Regelmäßig nicht ausreichend für eine Kindergeldberechtigung wird es dagegen sein, wenn der Kindergeldberechtigte die Familienkasse zunächst unter Verstoß gegen seine Mitwirkungspflicht nicht über den krankheitsbedingten Abbruch einer Ausbildung oder der Bemühungen um eine Ausbildungsstelle informiert, der Familienkasse damit die Möglichkeit der zeitnahen Anforderung eines Nachweises der Ausbildungswilligkeit nimmt und die Ausbildungswilligkeit des volljährigen Kindes erst im Nachhinein rückwirkend pauschal behauptet wird.

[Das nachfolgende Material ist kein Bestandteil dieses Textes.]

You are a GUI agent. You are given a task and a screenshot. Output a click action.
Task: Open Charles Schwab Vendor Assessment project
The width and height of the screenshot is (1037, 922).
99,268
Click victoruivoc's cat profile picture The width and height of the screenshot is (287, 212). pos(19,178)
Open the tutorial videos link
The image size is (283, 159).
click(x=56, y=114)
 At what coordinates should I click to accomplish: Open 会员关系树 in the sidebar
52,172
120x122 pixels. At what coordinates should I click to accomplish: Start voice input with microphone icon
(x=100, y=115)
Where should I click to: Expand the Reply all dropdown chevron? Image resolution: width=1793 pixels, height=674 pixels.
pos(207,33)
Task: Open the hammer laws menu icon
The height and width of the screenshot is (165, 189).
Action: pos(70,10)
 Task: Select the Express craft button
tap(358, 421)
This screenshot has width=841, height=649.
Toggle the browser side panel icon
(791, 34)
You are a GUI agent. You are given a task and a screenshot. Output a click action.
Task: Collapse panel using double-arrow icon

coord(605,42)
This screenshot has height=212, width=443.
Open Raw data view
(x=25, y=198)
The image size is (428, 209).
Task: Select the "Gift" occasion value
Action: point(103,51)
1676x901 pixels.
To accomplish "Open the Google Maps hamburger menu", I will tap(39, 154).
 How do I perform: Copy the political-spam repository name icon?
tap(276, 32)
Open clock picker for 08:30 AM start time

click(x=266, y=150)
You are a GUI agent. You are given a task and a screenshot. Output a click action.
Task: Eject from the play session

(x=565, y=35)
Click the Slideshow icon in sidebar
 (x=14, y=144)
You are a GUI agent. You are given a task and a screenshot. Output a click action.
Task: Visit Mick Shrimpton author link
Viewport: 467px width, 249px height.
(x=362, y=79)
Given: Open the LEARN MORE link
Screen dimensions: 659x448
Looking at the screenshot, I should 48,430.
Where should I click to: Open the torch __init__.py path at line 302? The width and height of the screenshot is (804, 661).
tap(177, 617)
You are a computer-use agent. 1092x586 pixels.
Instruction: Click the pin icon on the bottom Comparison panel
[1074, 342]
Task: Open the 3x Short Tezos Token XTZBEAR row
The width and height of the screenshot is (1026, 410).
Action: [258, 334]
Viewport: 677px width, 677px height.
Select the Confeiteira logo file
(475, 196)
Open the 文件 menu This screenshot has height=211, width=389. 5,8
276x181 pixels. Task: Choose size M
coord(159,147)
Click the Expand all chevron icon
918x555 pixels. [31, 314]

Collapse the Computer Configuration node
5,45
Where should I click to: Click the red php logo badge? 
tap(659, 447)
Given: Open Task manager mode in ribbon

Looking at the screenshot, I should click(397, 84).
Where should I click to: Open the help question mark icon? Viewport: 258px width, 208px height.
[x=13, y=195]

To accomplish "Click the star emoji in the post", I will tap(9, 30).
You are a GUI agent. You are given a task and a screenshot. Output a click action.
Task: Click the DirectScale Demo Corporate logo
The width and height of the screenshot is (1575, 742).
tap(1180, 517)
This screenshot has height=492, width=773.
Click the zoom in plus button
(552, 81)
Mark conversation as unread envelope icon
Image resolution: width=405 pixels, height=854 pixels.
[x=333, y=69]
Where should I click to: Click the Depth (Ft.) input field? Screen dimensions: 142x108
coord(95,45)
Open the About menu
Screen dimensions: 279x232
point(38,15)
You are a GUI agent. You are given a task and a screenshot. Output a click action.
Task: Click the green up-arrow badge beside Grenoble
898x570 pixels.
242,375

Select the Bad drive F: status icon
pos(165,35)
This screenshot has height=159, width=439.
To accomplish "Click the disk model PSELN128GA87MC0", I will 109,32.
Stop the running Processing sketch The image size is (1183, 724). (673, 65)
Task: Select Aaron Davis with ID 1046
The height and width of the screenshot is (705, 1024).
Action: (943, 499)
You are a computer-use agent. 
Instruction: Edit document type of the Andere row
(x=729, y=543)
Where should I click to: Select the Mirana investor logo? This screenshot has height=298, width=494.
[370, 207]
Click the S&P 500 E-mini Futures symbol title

Denn in einem solchen Fall kann nicht ausgeschlossen werden, dass das Kind während der Erkrankung seinen Ausbildungswillen aufgegeben und sich beispielsweise für die Aufnahme einer regulären Erwerbstätigkeit oder eines freiwilligen Dienstes entschieden hat. In den letztgenannten Fällen wäre die Wartezeit bis zur Aufnahme der Erwerbstätigkeit oder des freiwilligen Dienstes im Gegensatz zur Wartezeit bis zur Aufnahme der Ausbildung nicht von den zum Kindergeld berücksichtigenden Tatbeständen erfasst.
Wie wichtig es ist, sich an dieser Stelle an die Spielregeln der Finanzverwaltung zu halten, zeigt insoweit die Entscheidung des Bundesfinanzhofs vom 31.8.2021 unter dem Aktenzeichen III R 41/19. In diesem Streitfall konnten nämlich keine genaueren Feststellungen dazu getroffen werden, welcher Art die Erkrankung des Kindes ist. Auch fehlten nähere Feststellungen dazu, ob die nach der Art der Krankheit zu erwartende Dauer der von ihr ausgehenden Funktionsbeeinträchtigung mit hoher Wahrscheinlichkeit nicht länger als sechs Monate andauern würde. Schließlich lassen sich die tatsächlichen Feststellungen zur Frage der Ausbildungswilligkeit nicht dahingehend deuten, dass eine solche tatsächlich bestanden hat. Im Ergebnis hat daher der Bundesfinanzhof die Kindergeldberechtigung für die fraglichen Zeiträume verworfen.